_What the task requires:_ Convert the entries between the lines holding "Task: Select the Moderate risk cell" and "tap(334, 22)", inclusive, into a Markdown table with the columns "Row" and "Line", leaving out blank lines.

_Input rows:_

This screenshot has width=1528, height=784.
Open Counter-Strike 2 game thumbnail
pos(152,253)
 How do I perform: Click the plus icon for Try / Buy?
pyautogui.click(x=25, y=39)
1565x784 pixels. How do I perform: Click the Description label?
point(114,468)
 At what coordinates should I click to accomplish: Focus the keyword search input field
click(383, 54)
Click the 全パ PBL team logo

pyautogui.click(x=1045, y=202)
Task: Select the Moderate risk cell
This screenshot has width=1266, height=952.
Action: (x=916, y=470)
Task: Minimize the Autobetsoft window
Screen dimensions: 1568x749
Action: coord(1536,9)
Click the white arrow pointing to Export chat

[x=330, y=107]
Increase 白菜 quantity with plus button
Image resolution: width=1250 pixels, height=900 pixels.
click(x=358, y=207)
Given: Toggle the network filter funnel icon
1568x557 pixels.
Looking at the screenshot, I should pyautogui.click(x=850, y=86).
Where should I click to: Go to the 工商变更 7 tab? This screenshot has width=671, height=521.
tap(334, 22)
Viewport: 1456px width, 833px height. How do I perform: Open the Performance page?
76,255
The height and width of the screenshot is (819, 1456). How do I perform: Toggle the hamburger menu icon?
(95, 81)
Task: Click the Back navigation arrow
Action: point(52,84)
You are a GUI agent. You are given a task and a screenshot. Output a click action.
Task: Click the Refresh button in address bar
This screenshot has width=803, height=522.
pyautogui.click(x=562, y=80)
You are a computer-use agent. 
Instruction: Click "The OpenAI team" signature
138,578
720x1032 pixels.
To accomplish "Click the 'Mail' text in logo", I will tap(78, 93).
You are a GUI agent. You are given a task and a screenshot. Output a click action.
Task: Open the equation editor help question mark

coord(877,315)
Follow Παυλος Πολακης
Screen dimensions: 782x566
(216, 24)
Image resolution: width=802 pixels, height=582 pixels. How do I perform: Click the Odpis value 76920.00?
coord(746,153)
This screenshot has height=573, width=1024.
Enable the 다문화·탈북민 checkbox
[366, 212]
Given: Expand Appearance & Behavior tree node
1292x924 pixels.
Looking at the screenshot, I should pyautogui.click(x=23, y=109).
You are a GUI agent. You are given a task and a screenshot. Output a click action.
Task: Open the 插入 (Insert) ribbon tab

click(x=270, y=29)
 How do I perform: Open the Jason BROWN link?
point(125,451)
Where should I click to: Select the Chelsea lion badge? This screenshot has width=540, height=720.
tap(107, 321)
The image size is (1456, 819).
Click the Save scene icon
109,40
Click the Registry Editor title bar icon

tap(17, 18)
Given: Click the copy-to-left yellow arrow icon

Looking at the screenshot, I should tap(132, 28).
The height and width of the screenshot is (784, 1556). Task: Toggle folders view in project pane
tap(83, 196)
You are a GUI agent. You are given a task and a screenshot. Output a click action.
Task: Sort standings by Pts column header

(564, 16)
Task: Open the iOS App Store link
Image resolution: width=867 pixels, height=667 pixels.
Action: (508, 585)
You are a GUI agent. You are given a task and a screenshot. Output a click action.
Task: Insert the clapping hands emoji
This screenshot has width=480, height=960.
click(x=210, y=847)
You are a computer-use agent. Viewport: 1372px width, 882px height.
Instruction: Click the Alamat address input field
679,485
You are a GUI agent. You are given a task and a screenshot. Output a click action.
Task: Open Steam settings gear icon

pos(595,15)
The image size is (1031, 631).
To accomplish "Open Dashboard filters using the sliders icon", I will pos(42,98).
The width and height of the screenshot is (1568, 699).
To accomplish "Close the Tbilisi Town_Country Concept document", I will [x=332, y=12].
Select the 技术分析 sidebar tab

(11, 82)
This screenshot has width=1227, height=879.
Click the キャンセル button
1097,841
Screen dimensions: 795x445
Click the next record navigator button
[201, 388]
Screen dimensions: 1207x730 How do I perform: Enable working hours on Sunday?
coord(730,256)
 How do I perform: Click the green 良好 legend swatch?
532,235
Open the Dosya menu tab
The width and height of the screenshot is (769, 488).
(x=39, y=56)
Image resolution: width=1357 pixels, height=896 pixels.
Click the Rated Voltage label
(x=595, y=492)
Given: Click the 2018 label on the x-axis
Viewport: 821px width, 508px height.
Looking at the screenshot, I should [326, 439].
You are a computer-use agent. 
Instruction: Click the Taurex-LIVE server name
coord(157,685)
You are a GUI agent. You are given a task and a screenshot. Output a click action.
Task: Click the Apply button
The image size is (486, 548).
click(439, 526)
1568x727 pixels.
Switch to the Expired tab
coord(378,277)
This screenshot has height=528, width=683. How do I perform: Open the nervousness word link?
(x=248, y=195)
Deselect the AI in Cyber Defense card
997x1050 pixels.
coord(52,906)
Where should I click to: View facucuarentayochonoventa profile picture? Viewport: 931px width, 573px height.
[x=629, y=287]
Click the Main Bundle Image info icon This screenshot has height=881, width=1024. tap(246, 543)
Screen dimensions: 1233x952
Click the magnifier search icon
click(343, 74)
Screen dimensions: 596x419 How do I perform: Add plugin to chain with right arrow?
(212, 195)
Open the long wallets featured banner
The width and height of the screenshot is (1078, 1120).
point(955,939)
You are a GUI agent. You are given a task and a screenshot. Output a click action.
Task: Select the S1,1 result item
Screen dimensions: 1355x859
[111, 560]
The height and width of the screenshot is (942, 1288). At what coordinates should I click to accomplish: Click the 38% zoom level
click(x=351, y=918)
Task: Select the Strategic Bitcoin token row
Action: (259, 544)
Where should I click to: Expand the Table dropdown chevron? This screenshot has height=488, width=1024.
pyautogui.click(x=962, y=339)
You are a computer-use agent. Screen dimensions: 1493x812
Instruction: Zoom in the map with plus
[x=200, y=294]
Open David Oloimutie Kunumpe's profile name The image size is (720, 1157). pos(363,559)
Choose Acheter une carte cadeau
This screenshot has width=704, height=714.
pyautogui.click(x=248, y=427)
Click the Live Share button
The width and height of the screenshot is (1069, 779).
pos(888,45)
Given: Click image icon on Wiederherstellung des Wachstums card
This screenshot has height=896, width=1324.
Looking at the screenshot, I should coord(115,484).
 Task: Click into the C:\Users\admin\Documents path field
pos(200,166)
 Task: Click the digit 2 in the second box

_Output:_
| Row | Line |
|---|---|
| 1 | Task: Select the Moderate risk cell |
| 2 | This screenshot has width=1266, height=952. |
| 3 | Action: (x=916, y=470) |
| 4 | Task: Minimize the Autobetsoft window |
| 5 | Screen dimensions: 1568x749 |
| 6 | Action: coord(1536,9) |
| 7 | Click the white arrow pointing to Export chat |
| 8 | [x=330, y=107] |
| 9 | Increase 白菜 quantity with plus button |
| 10 | Image resolution: width=1250 pixels, height=900 pixels. |
| 11 | click(x=358, y=207) |
| 12 | Given: Toggle the network filter funnel icon |
| 13 | 1568x557 pixels. |
| 14 | Looking at the screenshot, I should pyautogui.click(x=850, y=86). |
| 15 | Where should I click to: Go to the 工商变更 7 tab? This screenshot has width=671, height=521. |
| 16 | tap(334, 22) |